Task goal. Copy the lines below as they are; omit the images they contain.

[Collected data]
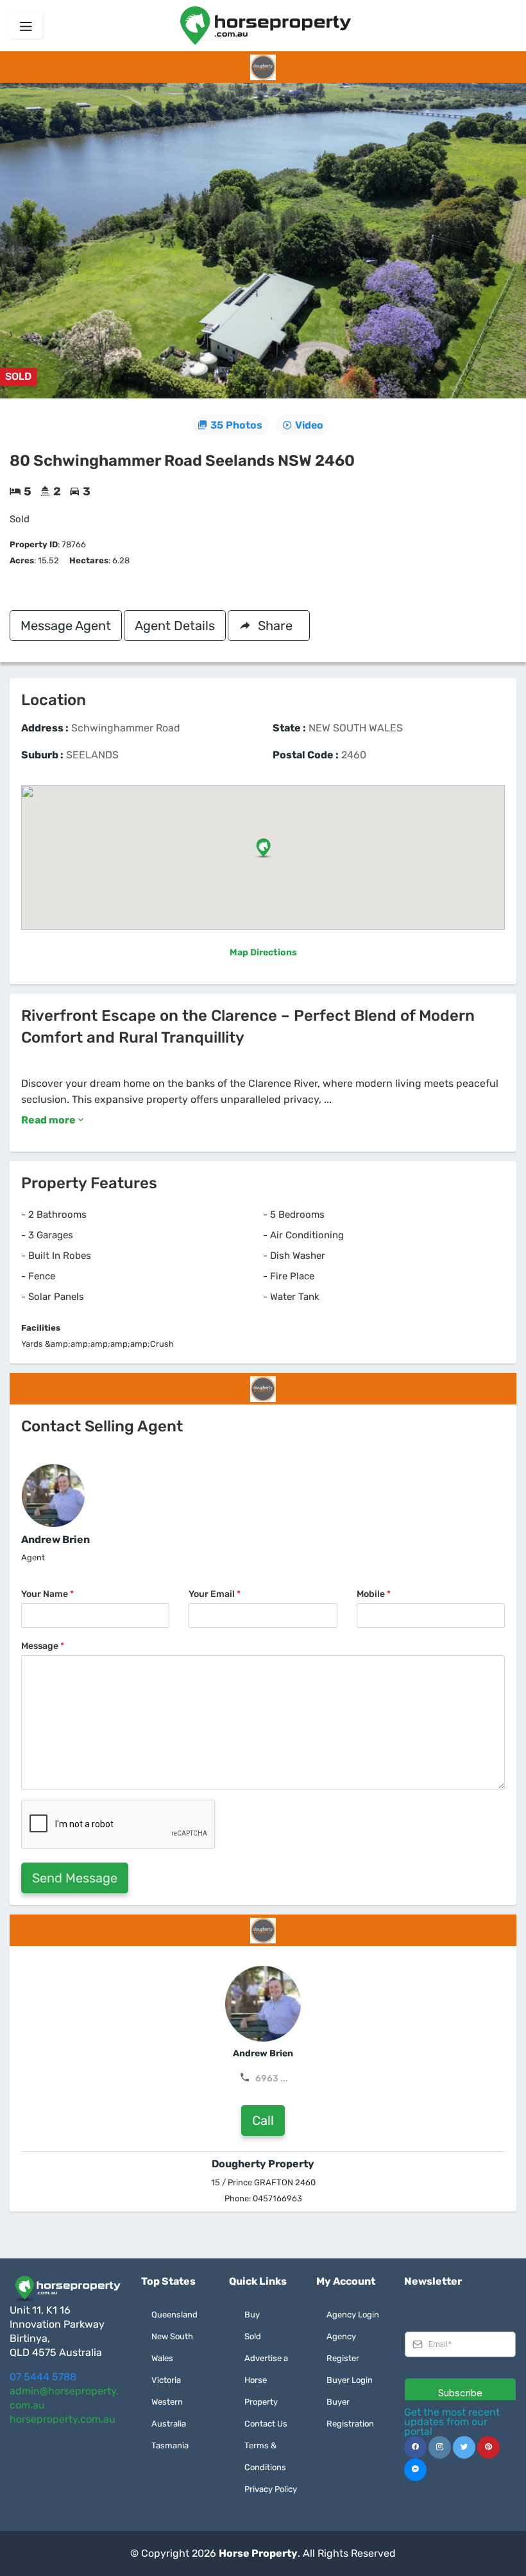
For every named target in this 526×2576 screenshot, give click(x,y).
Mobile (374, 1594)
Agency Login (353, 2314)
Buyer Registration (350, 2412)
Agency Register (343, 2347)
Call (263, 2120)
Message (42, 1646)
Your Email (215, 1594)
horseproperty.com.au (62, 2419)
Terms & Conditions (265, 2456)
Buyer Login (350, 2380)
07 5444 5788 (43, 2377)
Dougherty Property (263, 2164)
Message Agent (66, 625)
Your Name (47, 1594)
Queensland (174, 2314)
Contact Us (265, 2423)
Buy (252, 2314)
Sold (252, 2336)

Exercise answer.
For every named target in this 526×2576 screenshot, give click(x,y).
Mobile (374, 1594)
Agency Login (353, 2314)
Buyer Registration (350, 2412)
Agency Register (343, 2347)
Call (263, 2120)
Message (42, 1646)
Your Email (215, 1594)
horseproperty.com.au (62, 2419)
Terms & Conditions (265, 2456)
Buyer Login (350, 2380)
07 5444 5788 (43, 2377)
Dougherty Property (263, 2164)
Message Agent (66, 625)
Your Name (47, 1594)
Queensland (174, 2314)
Contact Us (265, 2423)
Buy (252, 2314)
Sold (252, 2336)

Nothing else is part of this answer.